▶ [Task brief] Could you return all of the items below line for line, with nothing changed?

▶ [Text and item location entries]

====

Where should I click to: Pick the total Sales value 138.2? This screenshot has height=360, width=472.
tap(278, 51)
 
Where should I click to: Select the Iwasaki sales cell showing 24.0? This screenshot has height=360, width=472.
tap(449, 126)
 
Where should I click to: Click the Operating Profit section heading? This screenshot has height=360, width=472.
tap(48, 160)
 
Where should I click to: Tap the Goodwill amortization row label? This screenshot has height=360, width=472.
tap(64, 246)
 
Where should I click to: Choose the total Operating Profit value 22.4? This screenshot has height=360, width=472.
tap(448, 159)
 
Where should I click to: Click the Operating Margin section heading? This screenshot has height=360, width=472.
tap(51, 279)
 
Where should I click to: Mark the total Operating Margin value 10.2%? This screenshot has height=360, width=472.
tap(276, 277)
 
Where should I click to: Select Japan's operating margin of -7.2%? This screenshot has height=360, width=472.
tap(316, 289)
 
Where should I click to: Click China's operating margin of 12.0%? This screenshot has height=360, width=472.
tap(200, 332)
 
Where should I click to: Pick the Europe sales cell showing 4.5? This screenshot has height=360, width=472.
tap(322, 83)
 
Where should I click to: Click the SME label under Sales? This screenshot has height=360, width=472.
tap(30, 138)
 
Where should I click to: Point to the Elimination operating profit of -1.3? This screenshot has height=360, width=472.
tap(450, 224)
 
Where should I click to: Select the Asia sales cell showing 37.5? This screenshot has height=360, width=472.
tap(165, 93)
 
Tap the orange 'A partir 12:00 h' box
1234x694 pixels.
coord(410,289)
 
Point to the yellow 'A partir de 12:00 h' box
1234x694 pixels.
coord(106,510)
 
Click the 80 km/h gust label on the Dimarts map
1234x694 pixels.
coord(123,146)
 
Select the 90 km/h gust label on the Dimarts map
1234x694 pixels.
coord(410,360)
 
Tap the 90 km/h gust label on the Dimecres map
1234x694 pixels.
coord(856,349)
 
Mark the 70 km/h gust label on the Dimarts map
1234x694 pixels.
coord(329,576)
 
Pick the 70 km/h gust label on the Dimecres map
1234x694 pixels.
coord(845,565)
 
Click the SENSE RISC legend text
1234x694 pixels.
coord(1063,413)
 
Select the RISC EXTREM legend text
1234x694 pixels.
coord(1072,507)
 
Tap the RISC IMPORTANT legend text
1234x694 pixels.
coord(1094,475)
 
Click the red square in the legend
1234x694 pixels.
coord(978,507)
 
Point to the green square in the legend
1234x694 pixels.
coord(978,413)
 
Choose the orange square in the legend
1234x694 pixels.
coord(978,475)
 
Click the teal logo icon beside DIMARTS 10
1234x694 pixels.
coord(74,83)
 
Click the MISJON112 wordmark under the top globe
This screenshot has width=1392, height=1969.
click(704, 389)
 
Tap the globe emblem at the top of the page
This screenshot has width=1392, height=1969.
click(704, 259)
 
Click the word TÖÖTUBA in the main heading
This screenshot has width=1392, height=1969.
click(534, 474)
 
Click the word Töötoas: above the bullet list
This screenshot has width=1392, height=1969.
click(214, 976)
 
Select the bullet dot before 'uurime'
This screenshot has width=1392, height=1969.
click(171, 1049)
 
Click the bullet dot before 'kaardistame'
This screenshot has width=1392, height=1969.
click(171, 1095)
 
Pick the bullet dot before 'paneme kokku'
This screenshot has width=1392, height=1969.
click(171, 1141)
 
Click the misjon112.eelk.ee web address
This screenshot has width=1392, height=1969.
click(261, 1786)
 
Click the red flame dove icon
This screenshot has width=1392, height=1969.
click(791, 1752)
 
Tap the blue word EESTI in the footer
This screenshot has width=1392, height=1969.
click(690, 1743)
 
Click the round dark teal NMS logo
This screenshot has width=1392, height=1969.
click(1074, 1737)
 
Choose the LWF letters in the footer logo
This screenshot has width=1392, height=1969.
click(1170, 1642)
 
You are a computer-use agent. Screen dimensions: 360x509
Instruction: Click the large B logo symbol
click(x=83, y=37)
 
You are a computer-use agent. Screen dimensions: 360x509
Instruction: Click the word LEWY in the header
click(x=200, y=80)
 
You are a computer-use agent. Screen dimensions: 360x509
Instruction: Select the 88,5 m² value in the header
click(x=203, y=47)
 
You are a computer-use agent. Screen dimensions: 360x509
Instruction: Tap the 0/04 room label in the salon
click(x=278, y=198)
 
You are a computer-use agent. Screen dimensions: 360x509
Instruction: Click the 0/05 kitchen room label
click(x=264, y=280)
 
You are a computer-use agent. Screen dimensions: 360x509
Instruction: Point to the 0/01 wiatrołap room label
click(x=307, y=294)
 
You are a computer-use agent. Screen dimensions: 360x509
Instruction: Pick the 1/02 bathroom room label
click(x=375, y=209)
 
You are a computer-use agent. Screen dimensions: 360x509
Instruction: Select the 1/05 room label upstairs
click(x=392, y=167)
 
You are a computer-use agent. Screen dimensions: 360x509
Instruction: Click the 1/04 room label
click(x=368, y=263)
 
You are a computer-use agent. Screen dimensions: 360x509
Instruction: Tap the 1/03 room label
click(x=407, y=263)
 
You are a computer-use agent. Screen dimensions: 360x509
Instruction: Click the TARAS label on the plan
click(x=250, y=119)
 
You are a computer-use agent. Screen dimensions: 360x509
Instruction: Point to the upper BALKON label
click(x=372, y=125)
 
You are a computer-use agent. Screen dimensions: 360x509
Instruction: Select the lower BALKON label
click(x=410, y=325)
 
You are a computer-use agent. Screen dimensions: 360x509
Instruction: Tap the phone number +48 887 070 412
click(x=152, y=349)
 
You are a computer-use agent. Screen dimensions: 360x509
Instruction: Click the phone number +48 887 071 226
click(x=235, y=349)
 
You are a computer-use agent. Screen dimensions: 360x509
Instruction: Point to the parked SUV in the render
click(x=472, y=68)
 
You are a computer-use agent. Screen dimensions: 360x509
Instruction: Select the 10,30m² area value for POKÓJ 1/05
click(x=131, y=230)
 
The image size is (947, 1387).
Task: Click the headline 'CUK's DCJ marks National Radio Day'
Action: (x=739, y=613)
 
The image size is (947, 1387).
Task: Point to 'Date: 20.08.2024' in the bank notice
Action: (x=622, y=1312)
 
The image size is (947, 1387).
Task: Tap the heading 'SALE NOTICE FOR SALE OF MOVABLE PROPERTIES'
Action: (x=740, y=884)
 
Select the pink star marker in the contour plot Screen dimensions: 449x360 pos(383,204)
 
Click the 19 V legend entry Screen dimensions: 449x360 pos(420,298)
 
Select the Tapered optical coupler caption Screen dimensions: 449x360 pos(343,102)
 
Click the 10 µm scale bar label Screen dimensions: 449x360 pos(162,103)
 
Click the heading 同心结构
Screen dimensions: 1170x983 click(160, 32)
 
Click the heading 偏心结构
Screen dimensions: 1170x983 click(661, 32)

====

▶ [Task solution]
Where should I click to: Pick the total Sales value 138.2? This screenshot has height=360, width=472.
tap(278, 51)
 
Where should I click to: Select the Iwasaki sales cell showing 24.0? This screenshot has height=360, width=472.
tap(449, 126)
 
Where should I click to: Click the Operating Profit section heading? This screenshot has height=360, width=472.
tap(48, 160)
 
Where should I click to: Tap the Goodwill amortization row label? This screenshot has height=360, width=472.
tap(64, 246)
 
Where should I click to: Choose the total Operating Profit value 22.4? This screenshot has height=360, width=472.
tap(448, 159)
 
Where should I click to: Click the Operating Margin section heading? This screenshot has height=360, width=472.
tap(51, 279)
 
Where should I click to: Mark the total Operating Margin value 10.2%? This screenshot has height=360, width=472.
tap(276, 277)
 
Where should I click to: Select Japan's operating margin of -7.2%? This screenshot has height=360, width=472.
tap(316, 289)
 
Where should I click to: Click China's operating margin of 12.0%? This screenshot has height=360, width=472.
tap(200, 332)
 
Where should I click to: Pick the Europe sales cell showing 4.5? This screenshot has height=360, width=472.
tap(322, 83)
 
Where should I click to: Click the SME label under Sales? This screenshot has height=360, width=472.
tap(30, 138)
 
Where should I click to: Point to the Elimination operating profit of -1.3? This screenshot has height=360, width=472.
tap(450, 224)
 
Where should I click to: Select the Asia sales cell showing 37.5? This screenshot has height=360, width=472.
tap(165, 93)
 
Tap the orange 'A partir 12:00 h' box
1234x694 pixels.
coord(410,289)
 
Point to the yellow 'A partir de 12:00 h' box
1234x694 pixels.
coord(106,510)
 
Click the 80 km/h gust label on the Dimarts map
1234x694 pixels.
coord(123,146)
 
Select the 90 km/h gust label on the Dimarts map
1234x694 pixels.
coord(410,360)
 
Tap the 90 km/h gust label on the Dimecres map
1234x694 pixels.
coord(856,349)
 
Mark the 70 km/h gust label on the Dimarts map
1234x694 pixels.
coord(329,576)
 
Pick the 70 km/h gust label on the Dimecres map
1234x694 pixels.
coord(845,565)
 
Click the SENSE RISC legend text
1234x694 pixels.
coord(1063,413)
 
Select the RISC EXTREM legend text
1234x694 pixels.
coord(1072,507)
 
Tap the RISC IMPORTANT legend text
1234x694 pixels.
coord(1094,475)
 
Click the red square in the legend
1234x694 pixels.
coord(978,507)
 
Point to the green square in the legend
1234x694 pixels.
coord(978,413)
 
Choose the orange square in the legend
1234x694 pixels.
coord(978,475)
 
Click the teal logo icon beside DIMARTS 10
1234x694 pixels.
coord(74,83)
 
Click the MISJON112 wordmark under the top globe
This screenshot has width=1392, height=1969.
click(704, 389)
 
Tap the globe emblem at the top of the page
This screenshot has width=1392, height=1969.
click(704, 259)
 
Click the word TÖÖTUBA in the main heading
This screenshot has width=1392, height=1969.
click(534, 474)
 
Click the word Töötoas: above the bullet list
This screenshot has width=1392, height=1969.
click(214, 976)
 
Select the bullet dot before 'uurime'
This screenshot has width=1392, height=1969.
click(171, 1049)
 
Click the bullet dot before 'kaardistame'
This screenshot has width=1392, height=1969.
click(171, 1095)
 
Pick the bullet dot before 'paneme kokku'
This screenshot has width=1392, height=1969.
click(171, 1141)
 
Click the misjon112.eelk.ee web address
This screenshot has width=1392, height=1969.
click(261, 1786)
 
Click the red flame dove icon
This screenshot has width=1392, height=1969.
click(791, 1752)
 
Tap the blue word EESTI in the footer
This screenshot has width=1392, height=1969.
click(690, 1743)
 
Click the round dark teal NMS logo
This screenshot has width=1392, height=1969.
click(1074, 1737)
 
Choose the LWF letters in the footer logo
This screenshot has width=1392, height=1969.
click(1170, 1642)
 
You are a computer-use agent. Screen dimensions: 360x509
Instruction: Click the large B logo symbol
click(x=83, y=37)
 
You are a computer-use agent. Screen dimensions: 360x509
Instruction: Click the word LEWY in the header
click(x=200, y=80)
 
You are a computer-use agent. Screen dimensions: 360x509
Instruction: Select the 88,5 m² value in the header
click(x=203, y=47)
 
You are a computer-use agent. Screen dimensions: 360x509
Instruction: Tap the 0/04 room label in the salon
click(x=278, y=198)
 
You are a computer-use agent. Screen dimensions: 360x509
Instruction: Click the 0/05 kitchen room label
click(x=264, y=280)
 
You are a computer-use agent. Screen dimensions: 360x509
Instruction: Point to the 0/01 wiatrołap room label
click(x=307, y=294)
 
You are a computer-use agent. Screen dimensions: 360x509
Instruction: Pick the 1/02 bathroom room label
click(x=375, y=209)
 
You are a computer-use agent. Screen dimensions: 360x509
Instruction: Select the 1/05 room label upstairs
click(x=392, y=167)
 
You are a computer-use agent. Screen dimensions: 360x509
Instruction: Click the 1/04 room label
click(x=368, y=263)
 
You are a computer-use agent. Screen dimensions: 360x509
Instruction: Tap the 1/03 room label
click(x=407, y=263)
 
You are a computer-use agent. Screen dimensions: 360x509
Instruction: Click the TARAS label on the plan
click(x=250, y=119)
 
You are a computer-use agent. Screen dimensions: 360x509
Instruction: Point to the upper BALKON label
click(x=372, y=125)
 
You are a computer-use agent. Screen dimensions: 360x509
Instruction: Select the lower BALKON label
click(x=410, y=325)
 
You are a computer-use agent. Screen dimensions: 360x509
Instruction: Tap the phone number +48 887 070 412
click(x=152, y=349)
 
You are a computer-use agent. Screen dimensions: 360x509
Instruction: Click the phone number +48 887 071 226
click(x=235, y=349)
 
You are a computer-use agent. Screen dimensions: 360x509
Instruction: Point to the parked SUV in the render
click(x=472, y=68)
 
You are a computer-use agent. Screen dimensions: 360x509
Instruction: Select the 10,30m² area value for POKÓJ 1/05
click(x=131, y=230)
 
The image size is (947, 1387).
Task: Click the headline 'CUK's DCJ marks National Radio Day'
Action: (x=739, y=613)
 
The image size is (947, 1387).
Task: Point to 'Date: 20.08.2024' in the bank notice
Action: (x=622, y=1312)
 
The image size is (947, 1387).
Task: Tap the heading 'SALE NOTICE FOR SALE OF MOVABLE PROPERTIES'
Action: (x=740, y=884)
 
Select the pink star marker in the contour plot Screen dimensions: 449x360 pos(383,204)
 
Click the 19 V legend entry Screen dimensions: 449x360 pos(420,298)
 
Select the Tapered optical coupler caption Screen dimensions: 449x360 pos(343,102)
 
Click the 10 µm scale bar label Screen dimensions: 449x360 pos(162,103)
 
Click the heading 同心结构
Screen dimensions: 1170x983 click(160, 32)
 
Click the heading 偏心结构
Screen dimensions: 1170x983 click(661, 32)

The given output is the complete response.